Once the line containing "This screenshot has width=835, height=688." is found in the entries below, reproduce it and every line after it, stopping at and including the line containing "This screenshot has width=294, height=165."; reproduce nothing else, and keep each line exact.

Material provided Start Marker

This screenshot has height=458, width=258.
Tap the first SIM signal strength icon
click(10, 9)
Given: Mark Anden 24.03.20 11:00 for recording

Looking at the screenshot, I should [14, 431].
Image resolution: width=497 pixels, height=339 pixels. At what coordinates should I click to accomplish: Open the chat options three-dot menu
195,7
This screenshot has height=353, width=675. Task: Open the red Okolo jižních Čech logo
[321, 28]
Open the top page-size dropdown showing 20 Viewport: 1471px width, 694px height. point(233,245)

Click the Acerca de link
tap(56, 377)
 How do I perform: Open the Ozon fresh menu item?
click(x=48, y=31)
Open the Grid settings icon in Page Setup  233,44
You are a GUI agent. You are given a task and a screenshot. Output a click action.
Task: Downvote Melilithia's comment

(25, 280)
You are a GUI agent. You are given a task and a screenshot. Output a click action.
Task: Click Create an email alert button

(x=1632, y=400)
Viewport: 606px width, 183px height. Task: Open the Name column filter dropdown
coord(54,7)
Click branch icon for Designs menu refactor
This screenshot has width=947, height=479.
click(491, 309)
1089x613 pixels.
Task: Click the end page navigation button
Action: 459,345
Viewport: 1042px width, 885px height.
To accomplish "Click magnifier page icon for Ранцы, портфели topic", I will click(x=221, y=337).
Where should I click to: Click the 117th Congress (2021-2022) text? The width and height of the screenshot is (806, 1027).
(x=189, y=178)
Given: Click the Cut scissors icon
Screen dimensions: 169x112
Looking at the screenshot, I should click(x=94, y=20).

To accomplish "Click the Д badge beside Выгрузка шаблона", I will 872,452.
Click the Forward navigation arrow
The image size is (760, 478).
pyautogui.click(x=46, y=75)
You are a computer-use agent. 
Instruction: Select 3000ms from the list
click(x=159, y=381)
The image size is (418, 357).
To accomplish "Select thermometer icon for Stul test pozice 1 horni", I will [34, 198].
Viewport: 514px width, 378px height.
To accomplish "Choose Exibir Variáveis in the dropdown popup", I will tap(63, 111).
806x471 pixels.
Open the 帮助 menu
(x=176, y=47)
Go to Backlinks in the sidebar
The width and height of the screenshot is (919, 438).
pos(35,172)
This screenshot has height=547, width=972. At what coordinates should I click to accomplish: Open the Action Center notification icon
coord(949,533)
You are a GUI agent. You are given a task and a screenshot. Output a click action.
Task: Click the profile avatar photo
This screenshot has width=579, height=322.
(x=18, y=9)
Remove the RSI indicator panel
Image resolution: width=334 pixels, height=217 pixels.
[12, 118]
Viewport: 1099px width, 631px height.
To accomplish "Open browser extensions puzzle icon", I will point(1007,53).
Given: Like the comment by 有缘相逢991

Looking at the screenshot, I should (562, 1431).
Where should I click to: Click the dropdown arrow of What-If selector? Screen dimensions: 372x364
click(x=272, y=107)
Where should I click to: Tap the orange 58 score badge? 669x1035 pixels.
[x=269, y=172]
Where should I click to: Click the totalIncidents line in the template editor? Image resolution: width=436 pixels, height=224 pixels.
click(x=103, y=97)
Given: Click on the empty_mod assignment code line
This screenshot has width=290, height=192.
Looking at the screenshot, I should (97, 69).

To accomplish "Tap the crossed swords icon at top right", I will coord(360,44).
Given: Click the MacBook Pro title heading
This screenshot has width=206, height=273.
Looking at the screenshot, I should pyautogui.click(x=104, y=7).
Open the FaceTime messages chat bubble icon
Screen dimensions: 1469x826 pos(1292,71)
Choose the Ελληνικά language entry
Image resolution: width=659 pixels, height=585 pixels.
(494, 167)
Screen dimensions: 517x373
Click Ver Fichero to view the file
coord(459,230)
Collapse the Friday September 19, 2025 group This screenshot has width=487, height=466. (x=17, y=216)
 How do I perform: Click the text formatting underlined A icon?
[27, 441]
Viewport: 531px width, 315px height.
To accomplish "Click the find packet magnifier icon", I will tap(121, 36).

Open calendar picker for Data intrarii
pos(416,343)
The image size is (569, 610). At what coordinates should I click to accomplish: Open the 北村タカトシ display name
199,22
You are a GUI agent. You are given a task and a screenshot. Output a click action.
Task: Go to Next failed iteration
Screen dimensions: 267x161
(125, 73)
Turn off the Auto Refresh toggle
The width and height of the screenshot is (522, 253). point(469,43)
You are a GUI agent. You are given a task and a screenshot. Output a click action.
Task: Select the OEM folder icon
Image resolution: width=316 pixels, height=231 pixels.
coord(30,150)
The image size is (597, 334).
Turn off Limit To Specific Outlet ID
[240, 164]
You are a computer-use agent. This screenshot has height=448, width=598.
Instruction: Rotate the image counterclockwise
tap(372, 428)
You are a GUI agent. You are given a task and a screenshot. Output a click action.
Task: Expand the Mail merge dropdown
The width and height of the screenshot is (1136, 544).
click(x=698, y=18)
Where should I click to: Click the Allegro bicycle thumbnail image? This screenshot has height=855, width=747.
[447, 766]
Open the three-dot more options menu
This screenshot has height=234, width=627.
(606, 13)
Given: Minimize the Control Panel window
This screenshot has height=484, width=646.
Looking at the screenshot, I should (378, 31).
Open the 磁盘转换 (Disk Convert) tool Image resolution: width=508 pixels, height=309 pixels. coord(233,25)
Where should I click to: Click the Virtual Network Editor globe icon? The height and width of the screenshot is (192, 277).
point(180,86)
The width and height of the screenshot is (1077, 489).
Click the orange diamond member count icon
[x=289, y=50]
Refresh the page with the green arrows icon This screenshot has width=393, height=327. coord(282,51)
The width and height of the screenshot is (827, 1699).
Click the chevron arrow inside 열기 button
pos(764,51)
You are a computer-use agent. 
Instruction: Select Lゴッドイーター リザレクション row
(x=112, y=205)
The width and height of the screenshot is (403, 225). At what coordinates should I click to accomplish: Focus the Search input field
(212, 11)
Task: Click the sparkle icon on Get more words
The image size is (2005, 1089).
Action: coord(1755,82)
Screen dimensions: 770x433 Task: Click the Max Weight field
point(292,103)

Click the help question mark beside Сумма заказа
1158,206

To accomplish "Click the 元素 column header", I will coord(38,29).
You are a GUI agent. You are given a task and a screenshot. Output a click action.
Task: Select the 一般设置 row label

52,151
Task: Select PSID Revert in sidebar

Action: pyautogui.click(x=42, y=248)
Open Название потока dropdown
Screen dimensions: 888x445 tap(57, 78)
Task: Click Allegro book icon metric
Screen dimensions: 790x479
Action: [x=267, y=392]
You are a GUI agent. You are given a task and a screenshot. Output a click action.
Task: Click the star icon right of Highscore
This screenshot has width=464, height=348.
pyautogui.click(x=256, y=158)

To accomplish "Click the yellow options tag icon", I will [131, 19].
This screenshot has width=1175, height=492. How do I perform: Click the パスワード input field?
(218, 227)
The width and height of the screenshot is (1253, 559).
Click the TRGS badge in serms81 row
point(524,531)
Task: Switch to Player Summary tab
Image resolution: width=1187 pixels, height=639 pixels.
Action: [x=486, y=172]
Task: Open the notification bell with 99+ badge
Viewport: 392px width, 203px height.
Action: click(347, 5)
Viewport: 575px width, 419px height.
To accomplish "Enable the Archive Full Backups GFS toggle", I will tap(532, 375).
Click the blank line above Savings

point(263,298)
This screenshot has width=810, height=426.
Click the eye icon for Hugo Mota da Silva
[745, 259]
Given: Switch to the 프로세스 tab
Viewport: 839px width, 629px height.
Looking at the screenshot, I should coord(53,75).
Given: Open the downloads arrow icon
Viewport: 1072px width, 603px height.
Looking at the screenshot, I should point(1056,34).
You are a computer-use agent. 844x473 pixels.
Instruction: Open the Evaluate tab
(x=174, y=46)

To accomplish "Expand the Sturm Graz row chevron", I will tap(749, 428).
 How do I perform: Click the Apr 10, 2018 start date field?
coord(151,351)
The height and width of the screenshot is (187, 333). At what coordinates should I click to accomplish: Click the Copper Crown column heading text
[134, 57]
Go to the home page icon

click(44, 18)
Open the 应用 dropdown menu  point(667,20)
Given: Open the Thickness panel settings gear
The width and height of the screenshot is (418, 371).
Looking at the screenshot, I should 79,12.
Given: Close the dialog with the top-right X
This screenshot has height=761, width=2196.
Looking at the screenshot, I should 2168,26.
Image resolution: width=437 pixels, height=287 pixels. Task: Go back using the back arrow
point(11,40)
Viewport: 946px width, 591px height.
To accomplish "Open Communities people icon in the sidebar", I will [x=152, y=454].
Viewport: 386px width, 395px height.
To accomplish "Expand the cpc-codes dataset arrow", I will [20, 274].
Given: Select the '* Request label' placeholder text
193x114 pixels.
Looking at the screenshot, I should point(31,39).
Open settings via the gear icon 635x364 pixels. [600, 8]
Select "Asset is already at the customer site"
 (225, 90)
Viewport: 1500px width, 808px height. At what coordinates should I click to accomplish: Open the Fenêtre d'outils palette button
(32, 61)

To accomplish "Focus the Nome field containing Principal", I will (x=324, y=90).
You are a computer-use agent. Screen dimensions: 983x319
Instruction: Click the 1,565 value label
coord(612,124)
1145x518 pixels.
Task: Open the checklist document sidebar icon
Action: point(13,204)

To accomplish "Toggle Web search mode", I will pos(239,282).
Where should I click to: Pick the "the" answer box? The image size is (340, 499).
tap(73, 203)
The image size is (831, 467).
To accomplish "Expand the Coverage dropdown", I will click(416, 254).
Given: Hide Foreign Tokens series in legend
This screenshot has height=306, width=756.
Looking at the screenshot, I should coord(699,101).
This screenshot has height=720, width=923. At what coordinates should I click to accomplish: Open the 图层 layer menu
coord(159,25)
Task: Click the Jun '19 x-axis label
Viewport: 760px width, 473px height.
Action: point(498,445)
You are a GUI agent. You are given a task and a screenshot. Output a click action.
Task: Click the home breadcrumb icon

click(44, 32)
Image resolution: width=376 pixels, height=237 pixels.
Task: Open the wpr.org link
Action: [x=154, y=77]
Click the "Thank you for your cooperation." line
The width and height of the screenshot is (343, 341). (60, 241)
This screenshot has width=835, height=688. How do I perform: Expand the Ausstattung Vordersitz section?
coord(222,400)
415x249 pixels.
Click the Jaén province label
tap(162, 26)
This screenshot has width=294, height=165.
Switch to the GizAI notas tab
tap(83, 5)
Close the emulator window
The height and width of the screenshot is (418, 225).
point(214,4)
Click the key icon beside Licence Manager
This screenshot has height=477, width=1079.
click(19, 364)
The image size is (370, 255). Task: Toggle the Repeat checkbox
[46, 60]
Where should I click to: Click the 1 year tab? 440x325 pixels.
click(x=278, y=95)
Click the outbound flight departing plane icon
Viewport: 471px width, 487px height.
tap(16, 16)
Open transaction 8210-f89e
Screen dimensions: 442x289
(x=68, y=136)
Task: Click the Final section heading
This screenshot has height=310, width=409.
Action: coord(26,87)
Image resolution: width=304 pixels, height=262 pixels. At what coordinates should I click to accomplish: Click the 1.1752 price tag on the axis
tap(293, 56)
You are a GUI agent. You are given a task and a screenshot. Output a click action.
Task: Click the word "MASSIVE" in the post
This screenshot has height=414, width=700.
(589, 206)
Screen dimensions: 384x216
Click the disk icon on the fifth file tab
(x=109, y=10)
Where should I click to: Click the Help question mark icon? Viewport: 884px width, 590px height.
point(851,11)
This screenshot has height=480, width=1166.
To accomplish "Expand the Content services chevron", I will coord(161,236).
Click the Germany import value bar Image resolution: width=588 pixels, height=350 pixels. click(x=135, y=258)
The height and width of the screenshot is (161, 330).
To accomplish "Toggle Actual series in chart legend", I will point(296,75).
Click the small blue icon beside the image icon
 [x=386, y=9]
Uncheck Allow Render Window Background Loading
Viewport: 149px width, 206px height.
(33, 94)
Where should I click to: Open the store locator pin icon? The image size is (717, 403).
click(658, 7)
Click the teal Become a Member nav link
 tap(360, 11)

Material provided End Marker

■ Task result:
This screenshot has width=835, height=688. How do I perform: Expand the Ausstattung Vordersitz section?
coord(222,400)
415x249 pixels.
Click the Jaén province label
tap(162, 26)
This screenshot has width=294, height=165.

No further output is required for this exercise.